The second tab (“Protein view”) is possibly the most interesting one for most of the users (Fig. 3C). For each identified protein, all the peptide identifications, protein modifications, and the corresponding mass spectra are displayed in a concise manner in the lower part of the panel (see next section for more details about the “Spectrum Browser”). Metadata related to the protein identifications (e.g. search engine or the searched database) are also provided there. The original protein sequences for each identification can be provided in the sequence panel if this information is included in the mzIdentML, PRIDE XML, or mzTab files (this information is optional). However, if this is not the case, users can still use the integrated access to existing web services to retrieve the protein sequences from the corresponding protein sequence databases (Supplemental File S1, Section 4), by clicking the “Update Protein Details” option. The protein table will show a heatmap (13) to represent the identified proteins and their sequence coverage (Fig. 3C). The “Protein sequence viewer” can then highlight different features such as identified peptides and modifications.

Fig. 3.

Fig. 3.

Screenshots showing some of the novel graphical features of the PRIDE Inspector tool: (A) visualization of protein groups; (B) chart of “delta m/z distribution” including target (in green) and decoy peptides (in blue); (C) “protein view” containing protein inference information—the + sign should be clicked to show the proteins contained in one protein group; and (D) “Quantification view,” which provides expression level details at the protein and peptide level across different samples.

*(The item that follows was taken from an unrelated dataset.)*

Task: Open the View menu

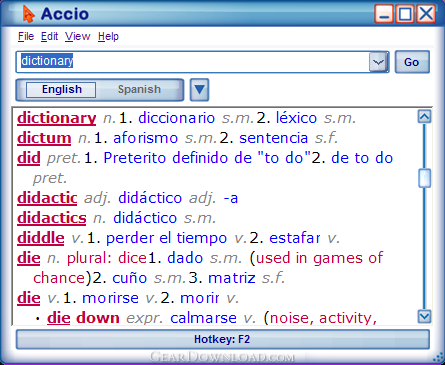Action: click(x=77, y=36)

Protein identification information is optional in mzTab and mzIdentML, so in some cases, only PSM related data is available, depending on the exporter/converter that generated the files. In the original version of PRIDE Inspector the handling of protein inference was limited since protein groups were not supported in PRIDE XML. If protein inference information is not available, the Toolsuite now enables users to perform the protein inference analysis as explained in the Methods section, using by default the “Occam's razor” algorithm. If protein inference information is available, the protein groups are then used to represent the ambiguity of the peptide—protein assignments (Fig. 3C). A tree-like table is used to represent this structure where each root node of the table represents the anchor protein and the rest are the proteins belonging to the same group (Fig. 3C). A new visualization component was developed to show shared peptide evidences between different protein identifications. It has three different layouts: an intuitive tree-like protein layout, circle, and force-directed (Fig. 3A). As a key feature, the new component enables filtering PSMs by search engine scores in order to analyze the protein inference graph (Supplemental File S1, Section 5).

The third tab corresponds to the “Peptide view.” It focuses on the peptide identifications and the PSMs, including search engine scores and protein modifications. In addition, it can generate useful information not present in the original files such as the isoelectric point (42) (Supplemental Fig. 5). It also shows for all identified peptides the corresponding PSMs, including e.g. PSMs scores and modifications. For both the “Protein View” and “Peptide View,” the difference between experimental and theoretical mass-over-charge ratio (delta m/z value) is highlighted (Supplemental File S1, Section 3.1). In both views, it is also possible to filter out the PSMs using the rank (if this information is available in the file), the decoy identifications, and as such, to estimate the peptide false discovery rate.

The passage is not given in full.